**EXERCISE**. The expected output is every entry, repeated exactly.

**ENTRIES SUPPLIED**.

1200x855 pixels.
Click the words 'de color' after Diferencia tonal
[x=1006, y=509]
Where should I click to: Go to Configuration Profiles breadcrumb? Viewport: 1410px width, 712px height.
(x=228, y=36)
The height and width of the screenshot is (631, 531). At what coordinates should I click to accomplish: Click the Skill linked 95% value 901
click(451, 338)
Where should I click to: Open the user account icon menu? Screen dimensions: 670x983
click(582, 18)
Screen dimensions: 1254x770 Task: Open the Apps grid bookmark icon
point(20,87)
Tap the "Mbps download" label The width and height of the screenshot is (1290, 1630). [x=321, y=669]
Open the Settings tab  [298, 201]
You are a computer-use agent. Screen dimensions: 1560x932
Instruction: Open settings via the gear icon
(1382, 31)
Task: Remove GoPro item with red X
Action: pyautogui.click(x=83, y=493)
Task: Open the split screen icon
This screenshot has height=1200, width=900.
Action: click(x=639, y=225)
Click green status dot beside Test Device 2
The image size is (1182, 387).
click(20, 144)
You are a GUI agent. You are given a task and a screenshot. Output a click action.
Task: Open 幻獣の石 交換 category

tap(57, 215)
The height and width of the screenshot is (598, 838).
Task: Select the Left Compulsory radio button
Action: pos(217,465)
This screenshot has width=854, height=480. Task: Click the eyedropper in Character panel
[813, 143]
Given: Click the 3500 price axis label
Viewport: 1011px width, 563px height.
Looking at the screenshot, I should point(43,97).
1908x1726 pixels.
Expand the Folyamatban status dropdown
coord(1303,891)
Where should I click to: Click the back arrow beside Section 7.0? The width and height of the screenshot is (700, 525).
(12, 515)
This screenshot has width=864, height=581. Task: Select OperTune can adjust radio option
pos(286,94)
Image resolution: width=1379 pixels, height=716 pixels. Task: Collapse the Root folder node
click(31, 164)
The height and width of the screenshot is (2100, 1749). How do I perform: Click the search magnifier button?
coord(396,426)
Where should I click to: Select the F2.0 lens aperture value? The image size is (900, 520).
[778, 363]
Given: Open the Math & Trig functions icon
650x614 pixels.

**FINISHED TASK**.
1200x855 pixels.
Click the words 'de color' after Diferencia tonal
[x=1006, y=509]
Where should I click to: Go to Configuration Profiles breadcrumb? Viewport: 1410px width, 712px height.
(x=228, y=36)
The height and width of the screenshot is (631, 531). At what coordinates should I click to accomplish: Click the Skill linked 95% value 901
click(451, 338)
Where should I click to: Open the user account icon menu? Screen dimensions: 670x983
click(582, 18)
Screen dimensions: 1254x770 Task: Open the Apps grid bookmark icon
point(20,87)
Tap the "Mbps download" label The width and height of the screenshot is (1290, 1630). [x=321, y=669]
Open the Settings tab  [298, 201]
You are a computer-use agent. Screen dimensions: 1560x932
Instruction: Open settings via the gear icon
(1382, 31)
Task: Remove GoPro item with red X
Action: pyautogui.click(x=83, y=493)
Task: Open the split screen icon
This screenshot has height=1200, width=900.
Action: click(x=639, y=225)
Click green status dot beside Test Device 2
The image size is (1182, 387).
click(20, 144)
You are a GUI agent. You are given a task and a screenshot. Output a click action.
Task: Open 幻獣の石 交換 category

tap(57, 215)
The height and width of the screenshot is (598, 838).
Task: Select the Left Compulsory radio button
Action: pos(217,465)
This screenshot has width=854, height=480. Task: Click the eyedropper in Character panel
[813, 143]
Given: Click the 3500 price axis label
Viewport: 1011px width, 563px height.
Looking at the screenshot, I should point(43,97).
1908x1726 pixels.
Expand the Folyamatban status dropdown
coord(1303,891)
Where should I click to: Click the back arrow beside Section 7.0? The width and height of the screenshot is (700, 525).
(12, 515)
This screenshot has width=864, height=581. Task: Select OperTune can adjust radio option
pos(286,94)
Image resolution: width=1379 pixels, height=716 pixels. Task: Collapse the Root folder node
click(31, 164)
The height and width of the screenshot is (2100, 1749). How do I perform: Click the search magnifier button?
coord(396,426)
Where should I click to: Select the F2.0 lens aperture value? The image size is (900, 520).
[778, 363]
Given: Open the Math & Trig functions icon
650x614 pixels.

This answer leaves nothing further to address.